Seed Layer Engineering for Effective Charge Transfer Doping of MoS2 Transistors

Abstract

Integrating two-dimensional semiconductors such as MoS2 with dielectric materials remains a central challenge for their use in future logic technologies. While seed layers are typically introduced to promote dielectric nucleation and adhesion, we show that they also critically govern charge-transfer doping and, in turn, transistor performance. Back-gated monolayer MoS2 transistors passivated on their top-surface with a Ta-seed/HfOx dielectric stack were fabricated and characterized electrically and physically using Raman, photoluminescence, and X-ray photoelectron spectroscopies. Threshold voltage and on-current varied strongly with Ta-seed thickness and deposition conditions, and these changes correlated with signatures observed across all spectroscopic probes. The results reveal that the seed layer both introduces disorder into the MoS2 channel and modifies the interfacial charge environment controlling charge transfer between HfOx and MoS2. Optical spectroscopy shows that on-current tracks seed-induced disorder, whereas X-ray photoelectron spectroscopy indicates that threshold voltage correlates with shifts in the local electrostatic environment associated with interfacial charge transfer.
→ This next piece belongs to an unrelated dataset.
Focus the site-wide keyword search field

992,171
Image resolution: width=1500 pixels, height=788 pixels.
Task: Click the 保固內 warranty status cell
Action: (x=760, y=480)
Better performance was obtained with ultrathin 0.2 nm Ta seed layers deposited under oxygen-poor conditions, which limit deposition-induced damage while facilitating charge transfer. These findings identify seed-layer engineering as a key strategy for controlling disorder and interfacial doping in MoS2 devices and establish multimodal spectroscopy as a practical during-fabrication approach for process development and monitoring.